On Wed, Mar 6, 2019 at 5:23 PM Enrico Weigelt, metux IT consult
<lkml@...ux.net> wrote:
>
> On 07.03.19 01:33, Daniel Colascione wrote:
>
> > *There* *may* *be* *no* *filesystem*.
>
> A Linux system w/o any filesystem at all ? Well, that's interesting.

Entirely FS-less operation is uncommon, granted. :-) I guess I've just
spent too much time debugging emulators that refuse to mount their
root filesystems. :-) There are legitimate reasons why a device's
filesystems might not be rw-mountable though, and I can imagine a
world where I want to attach tracing tools *very* early.
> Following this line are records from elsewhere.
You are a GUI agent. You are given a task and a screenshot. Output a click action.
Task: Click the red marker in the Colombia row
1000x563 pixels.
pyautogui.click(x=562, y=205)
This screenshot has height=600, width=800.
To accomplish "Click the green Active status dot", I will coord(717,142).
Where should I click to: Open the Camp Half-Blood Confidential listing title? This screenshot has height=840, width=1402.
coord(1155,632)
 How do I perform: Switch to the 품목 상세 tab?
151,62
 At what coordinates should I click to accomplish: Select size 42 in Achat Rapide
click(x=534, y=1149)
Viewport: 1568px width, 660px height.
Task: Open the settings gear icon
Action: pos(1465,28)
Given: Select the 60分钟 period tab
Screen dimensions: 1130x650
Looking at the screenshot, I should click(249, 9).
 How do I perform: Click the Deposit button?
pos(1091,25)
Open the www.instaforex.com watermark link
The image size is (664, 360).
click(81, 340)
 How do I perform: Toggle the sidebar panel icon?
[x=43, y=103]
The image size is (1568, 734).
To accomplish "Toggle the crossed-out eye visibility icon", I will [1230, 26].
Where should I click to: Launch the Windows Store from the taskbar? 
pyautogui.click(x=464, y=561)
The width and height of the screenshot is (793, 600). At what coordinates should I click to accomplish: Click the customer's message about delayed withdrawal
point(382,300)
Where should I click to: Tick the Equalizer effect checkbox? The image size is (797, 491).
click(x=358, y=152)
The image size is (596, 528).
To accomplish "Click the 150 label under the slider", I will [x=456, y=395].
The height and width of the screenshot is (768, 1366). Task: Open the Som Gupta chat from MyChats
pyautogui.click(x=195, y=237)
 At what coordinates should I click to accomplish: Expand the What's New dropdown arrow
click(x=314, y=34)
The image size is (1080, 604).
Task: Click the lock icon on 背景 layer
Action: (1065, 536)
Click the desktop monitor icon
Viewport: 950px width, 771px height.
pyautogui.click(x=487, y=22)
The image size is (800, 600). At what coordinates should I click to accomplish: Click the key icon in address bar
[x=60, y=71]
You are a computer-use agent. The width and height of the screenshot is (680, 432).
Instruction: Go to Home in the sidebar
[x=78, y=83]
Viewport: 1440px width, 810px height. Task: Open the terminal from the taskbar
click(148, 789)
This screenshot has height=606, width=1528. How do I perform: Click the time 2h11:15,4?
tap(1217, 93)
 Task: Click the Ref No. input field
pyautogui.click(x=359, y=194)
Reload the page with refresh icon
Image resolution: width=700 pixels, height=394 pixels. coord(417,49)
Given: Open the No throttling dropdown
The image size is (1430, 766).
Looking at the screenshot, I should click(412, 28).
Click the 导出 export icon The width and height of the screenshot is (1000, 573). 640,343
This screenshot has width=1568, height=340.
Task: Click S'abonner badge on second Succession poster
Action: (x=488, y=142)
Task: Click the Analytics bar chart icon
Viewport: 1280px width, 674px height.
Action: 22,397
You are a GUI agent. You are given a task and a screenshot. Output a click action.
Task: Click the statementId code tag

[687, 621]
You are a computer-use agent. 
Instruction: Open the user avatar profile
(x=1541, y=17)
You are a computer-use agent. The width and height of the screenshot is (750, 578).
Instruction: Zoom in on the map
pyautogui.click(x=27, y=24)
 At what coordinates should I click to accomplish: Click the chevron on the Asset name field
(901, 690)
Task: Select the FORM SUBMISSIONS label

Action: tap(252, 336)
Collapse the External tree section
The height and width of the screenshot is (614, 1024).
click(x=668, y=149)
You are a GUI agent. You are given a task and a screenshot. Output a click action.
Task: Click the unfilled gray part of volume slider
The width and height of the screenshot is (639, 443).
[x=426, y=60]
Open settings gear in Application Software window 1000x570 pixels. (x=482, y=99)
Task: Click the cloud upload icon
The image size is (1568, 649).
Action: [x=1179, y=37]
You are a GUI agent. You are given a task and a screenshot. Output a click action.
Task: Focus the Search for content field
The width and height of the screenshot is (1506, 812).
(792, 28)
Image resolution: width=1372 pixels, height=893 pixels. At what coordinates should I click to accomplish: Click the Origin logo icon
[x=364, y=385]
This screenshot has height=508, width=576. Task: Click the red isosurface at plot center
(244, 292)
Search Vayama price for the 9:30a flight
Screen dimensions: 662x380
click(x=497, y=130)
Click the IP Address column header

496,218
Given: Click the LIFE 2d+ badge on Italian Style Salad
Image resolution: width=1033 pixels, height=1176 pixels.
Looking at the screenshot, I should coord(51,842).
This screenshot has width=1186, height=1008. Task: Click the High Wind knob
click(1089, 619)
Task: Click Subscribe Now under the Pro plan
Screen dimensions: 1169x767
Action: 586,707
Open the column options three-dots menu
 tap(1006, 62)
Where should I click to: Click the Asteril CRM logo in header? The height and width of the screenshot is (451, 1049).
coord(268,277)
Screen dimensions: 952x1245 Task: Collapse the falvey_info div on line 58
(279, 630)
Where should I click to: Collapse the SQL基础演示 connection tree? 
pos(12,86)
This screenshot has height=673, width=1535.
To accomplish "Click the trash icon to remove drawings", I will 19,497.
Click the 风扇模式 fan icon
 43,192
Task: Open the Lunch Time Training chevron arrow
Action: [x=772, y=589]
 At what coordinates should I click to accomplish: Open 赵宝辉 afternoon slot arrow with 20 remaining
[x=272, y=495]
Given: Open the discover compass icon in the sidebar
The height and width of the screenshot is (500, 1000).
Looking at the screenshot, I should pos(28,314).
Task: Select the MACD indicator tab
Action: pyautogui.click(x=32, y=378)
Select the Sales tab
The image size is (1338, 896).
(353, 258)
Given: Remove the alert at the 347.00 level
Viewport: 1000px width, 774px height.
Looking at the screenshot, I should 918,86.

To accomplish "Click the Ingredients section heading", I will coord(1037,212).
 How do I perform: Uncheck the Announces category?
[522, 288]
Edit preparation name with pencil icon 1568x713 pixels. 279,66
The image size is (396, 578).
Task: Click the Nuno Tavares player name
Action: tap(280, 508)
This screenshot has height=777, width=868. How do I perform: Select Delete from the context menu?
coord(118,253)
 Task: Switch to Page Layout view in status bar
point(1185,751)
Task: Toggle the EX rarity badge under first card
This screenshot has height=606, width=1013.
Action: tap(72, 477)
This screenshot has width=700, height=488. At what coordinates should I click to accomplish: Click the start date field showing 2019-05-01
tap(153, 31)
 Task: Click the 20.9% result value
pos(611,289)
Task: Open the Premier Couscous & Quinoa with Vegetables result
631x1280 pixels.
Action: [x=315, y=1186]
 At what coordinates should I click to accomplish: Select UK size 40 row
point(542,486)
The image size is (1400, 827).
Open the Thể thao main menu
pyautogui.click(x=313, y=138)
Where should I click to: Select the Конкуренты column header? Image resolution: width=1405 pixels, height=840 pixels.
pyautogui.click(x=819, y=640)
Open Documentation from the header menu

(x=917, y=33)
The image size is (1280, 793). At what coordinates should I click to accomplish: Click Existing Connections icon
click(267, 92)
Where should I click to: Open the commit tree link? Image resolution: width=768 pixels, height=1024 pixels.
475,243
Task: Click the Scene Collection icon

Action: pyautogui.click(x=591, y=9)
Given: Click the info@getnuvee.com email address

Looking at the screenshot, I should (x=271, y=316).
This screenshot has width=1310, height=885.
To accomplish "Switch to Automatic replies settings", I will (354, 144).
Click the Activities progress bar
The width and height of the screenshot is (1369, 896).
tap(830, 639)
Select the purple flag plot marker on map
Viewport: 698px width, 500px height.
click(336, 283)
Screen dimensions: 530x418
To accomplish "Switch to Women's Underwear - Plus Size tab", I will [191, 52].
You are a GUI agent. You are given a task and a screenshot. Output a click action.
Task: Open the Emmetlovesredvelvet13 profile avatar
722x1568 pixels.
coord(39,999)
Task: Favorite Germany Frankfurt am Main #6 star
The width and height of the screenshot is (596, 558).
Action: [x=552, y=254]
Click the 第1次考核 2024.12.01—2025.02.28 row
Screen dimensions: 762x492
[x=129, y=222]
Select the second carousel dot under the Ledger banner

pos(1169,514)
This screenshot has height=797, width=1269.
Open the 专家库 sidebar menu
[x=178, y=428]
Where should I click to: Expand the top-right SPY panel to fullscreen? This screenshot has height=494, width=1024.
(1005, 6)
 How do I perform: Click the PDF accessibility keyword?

> > The only thing the kernel can really guarantee is its own> existence --- it should be entire in itself.
>
> I vaguely recall some option for linking in an initrd ... does this
> still exist ?
>
> > If I'm hacking on an> Android kernel and say "fastboot boot mykernel" without making any>
> changes to the device's boot filesystem, I should still be able to use>
> tracing tools that rely on knowing the headers for the kernel with
>
> Fix fastboot to support initrd or use a remote filesystem ?

Sure. There's some support for a ramdisk already in fastboot. But just
including a blob in initrd doesn't *automatically* make it available
to userspace in any uniform way. With Joel's approach --- which
defines both a propagation mechanism and an access interface --- we
have a chance to make very useful tools work transparently everywhere,
and without additional work across a fragmented and uncoordinated
ecosystem. That's not nothing! While I appreciate the purity merits of
a file-based approach, insisting on it will lead to a world where
it'll be many more years before we can apply these powerful analysis
tools universally. Human factors are just as important as technical
ones if you want to actually get anything done, and in this case, a
consideration of the human factors points toward the kernel as
coordination point for kernel metadata. It'd be different if we were
working in a more-coordinated system NT or FreeBSD, but this is Linux,
where fragmentation starts as soon as you exit ring zero.

That said, I think it's fair to want the configuration blob to be
swappable and removable even in a monolothic, no-module system. There
are lots of ways of meeting these requirements.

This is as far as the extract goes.